Было очевидно, что некогда эта женщина перенесла апоплексический удар. И также было очевидно, что он не затронул разум. Она пристально смотрела на нас, и когда наши взгляды встретились, я увидел ясные и проницательные глаза, говорившие об остром уме. Отец Салли сказал, что эта женщина правила всей семьёй. Наверняка так оно и было.
Госпожа Дешам, стареющая королева этого дома, оглядела Салли с головы до ног. Её внучки тоже во все глаза смотрели на свою новоиспечённую двоюродную сестру.
Миг спустя старуха подняла трость, кивнула Салли и указала на диван перед ней.
«Садись».
Салли повиновалась безмолвному приказу.
Мадам ещё раз посмотрела на неё, а потом похлопала ладонью по столу между ними. Старшие девочки выбежали из гостиной и вернулись с выпечкой и хлебом. Женщина взмахнула тростью над тарелками.
«Ешь».
Салли взяла пирожное – слоёное тесто, наполненное свежими сливками, – и откусила.
– Спасибо, – сказала она.
Женщина кивнула и подняла трость.
«Говори».
И Салли заговорила. Она рассказывала о жизни в Англии. Не о приюте, а временах до него. О своём отце. О его руках – сильных и любящих. О его ласковом голосе. О днях, проведённых в его магазине, и о вечерах у камина. О тех вещах, которых у неё больше не было.

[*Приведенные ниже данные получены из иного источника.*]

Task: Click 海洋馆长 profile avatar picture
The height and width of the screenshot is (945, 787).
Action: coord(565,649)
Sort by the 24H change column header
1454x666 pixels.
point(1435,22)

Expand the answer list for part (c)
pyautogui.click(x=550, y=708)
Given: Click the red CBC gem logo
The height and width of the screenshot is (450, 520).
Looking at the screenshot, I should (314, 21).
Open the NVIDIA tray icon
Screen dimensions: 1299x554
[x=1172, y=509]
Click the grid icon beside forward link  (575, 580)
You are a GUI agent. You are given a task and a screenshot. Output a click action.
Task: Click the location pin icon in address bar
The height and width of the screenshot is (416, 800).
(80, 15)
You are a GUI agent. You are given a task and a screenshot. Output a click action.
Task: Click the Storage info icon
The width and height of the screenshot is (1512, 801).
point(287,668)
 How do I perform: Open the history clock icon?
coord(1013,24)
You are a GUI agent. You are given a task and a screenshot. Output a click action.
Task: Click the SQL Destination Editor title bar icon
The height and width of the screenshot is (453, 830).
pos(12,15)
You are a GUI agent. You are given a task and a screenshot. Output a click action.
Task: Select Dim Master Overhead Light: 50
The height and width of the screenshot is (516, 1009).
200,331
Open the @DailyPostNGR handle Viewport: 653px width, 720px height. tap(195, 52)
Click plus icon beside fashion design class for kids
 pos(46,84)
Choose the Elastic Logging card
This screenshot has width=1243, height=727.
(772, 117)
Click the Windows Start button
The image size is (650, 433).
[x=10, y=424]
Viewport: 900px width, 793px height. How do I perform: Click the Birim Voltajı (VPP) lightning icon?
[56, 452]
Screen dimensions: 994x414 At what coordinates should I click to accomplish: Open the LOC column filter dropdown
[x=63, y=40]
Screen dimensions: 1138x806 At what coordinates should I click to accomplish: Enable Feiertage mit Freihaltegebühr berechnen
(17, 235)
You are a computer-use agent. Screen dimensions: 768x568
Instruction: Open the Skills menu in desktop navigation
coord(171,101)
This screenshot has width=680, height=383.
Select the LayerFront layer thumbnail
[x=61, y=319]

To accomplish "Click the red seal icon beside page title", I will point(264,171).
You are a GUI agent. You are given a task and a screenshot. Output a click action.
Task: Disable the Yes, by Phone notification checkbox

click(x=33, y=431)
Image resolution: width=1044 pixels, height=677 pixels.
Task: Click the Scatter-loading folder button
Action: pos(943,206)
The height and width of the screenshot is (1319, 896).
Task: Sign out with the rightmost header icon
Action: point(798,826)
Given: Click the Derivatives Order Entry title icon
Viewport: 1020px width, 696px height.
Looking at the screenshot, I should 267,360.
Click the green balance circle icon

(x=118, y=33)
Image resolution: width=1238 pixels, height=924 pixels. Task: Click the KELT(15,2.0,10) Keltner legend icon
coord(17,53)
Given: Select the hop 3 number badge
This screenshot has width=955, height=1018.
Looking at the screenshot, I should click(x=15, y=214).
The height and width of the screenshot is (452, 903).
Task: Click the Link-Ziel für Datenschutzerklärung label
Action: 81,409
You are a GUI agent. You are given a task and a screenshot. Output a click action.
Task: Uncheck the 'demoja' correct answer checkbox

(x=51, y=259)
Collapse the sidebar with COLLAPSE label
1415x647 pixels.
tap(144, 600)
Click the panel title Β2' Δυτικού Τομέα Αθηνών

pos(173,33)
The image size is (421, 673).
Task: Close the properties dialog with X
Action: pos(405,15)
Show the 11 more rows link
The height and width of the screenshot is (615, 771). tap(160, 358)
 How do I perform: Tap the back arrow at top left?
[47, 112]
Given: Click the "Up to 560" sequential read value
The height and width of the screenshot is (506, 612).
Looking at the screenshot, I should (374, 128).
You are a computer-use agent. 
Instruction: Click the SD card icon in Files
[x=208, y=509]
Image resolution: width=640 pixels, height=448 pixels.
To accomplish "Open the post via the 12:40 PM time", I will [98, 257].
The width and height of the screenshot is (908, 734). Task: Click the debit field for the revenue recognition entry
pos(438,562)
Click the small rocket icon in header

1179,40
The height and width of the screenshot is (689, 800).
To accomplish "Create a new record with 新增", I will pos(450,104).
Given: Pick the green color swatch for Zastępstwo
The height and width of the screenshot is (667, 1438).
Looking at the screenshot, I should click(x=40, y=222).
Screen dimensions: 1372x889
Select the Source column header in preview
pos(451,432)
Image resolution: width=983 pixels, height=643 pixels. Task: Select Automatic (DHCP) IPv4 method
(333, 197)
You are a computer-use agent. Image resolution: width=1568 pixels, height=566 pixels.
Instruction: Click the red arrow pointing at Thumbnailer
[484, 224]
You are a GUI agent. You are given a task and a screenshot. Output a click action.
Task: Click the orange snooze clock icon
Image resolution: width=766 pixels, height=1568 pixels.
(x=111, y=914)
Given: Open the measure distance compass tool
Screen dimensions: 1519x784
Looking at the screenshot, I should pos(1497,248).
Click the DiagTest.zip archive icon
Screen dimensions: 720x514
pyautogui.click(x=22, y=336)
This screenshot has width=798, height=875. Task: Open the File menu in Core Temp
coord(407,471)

А у меня не было никогда – до мастера Бенедикта. Он спас меня от пустой и никчёмной жизни.
Стоя рядом с Томом, я молчал и слушал так же внимательно, как и бабушка Салли. Пришлось отвлечься, когда кто-то ткнул меня в руку. Я обернулся и увидел мальчишку лет одиннадцати с несколько кислым выражением лица.
– Ты англичанин? – спросил он.
Несмотря на более тёмный цвет лица, он тоже имел заметное сходство с Салли. Двоюродный брат. Позади его стоял ещё один мальчик, года на два младше.
– Да, англичанин, – сказал я.
– Вы едите коров живьём?
Кажется, я неправильно перевёл его слова.
– Что ты сказал?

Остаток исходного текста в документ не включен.